**Assignment:** Quote the lines of the data below verbatim, beginning at the line that contains "Image resolution: width=850" and ending at the last line, both included, and excluding pictures.

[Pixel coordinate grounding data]
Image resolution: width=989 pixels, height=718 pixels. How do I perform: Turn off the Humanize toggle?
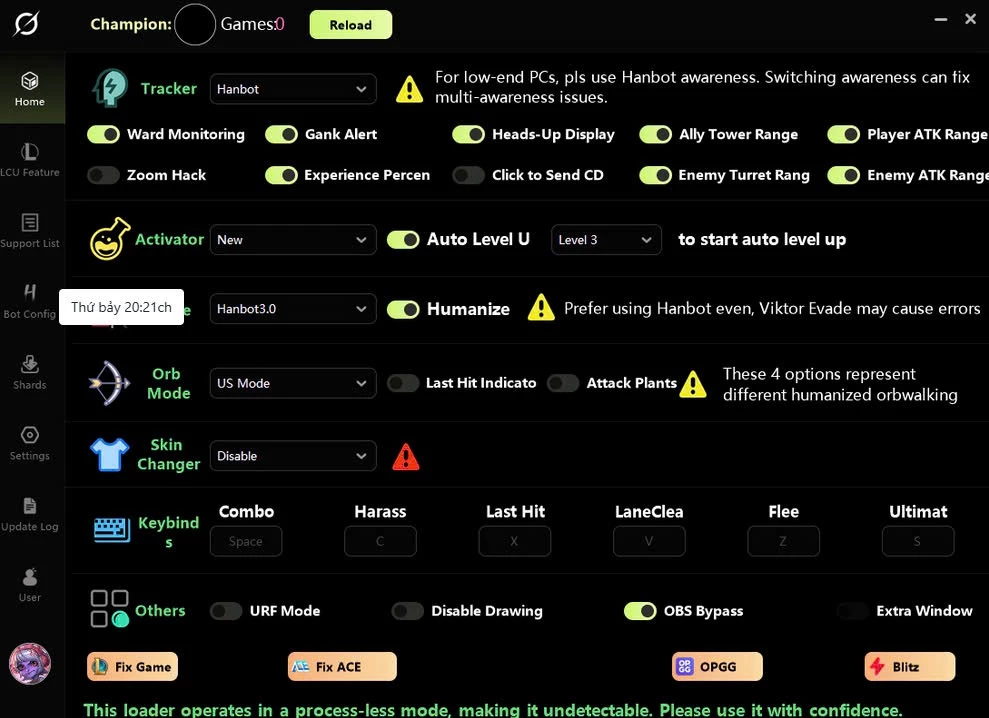click(x=403, y=309)
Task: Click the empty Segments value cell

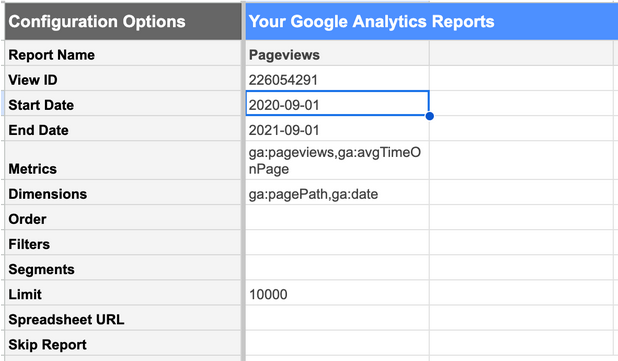Action: (337, 268)
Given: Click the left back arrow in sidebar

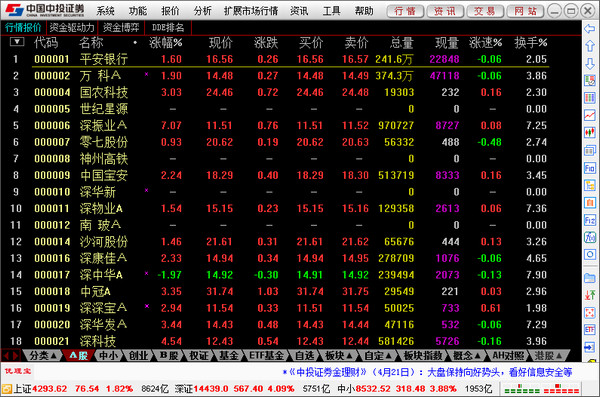Looking at the screenshot, I should (x=590, y=28).
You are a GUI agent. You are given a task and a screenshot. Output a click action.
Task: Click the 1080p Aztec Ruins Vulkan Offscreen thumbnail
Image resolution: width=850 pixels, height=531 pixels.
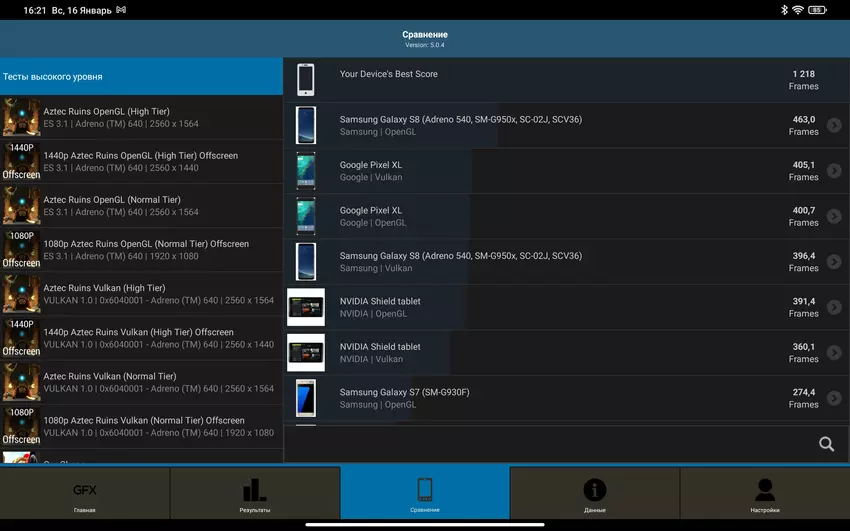[x=21, y=426]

**Answer to this exercise:**
Image resolution: width=850 pixels, height=531 pixels.
[x=21, y=426]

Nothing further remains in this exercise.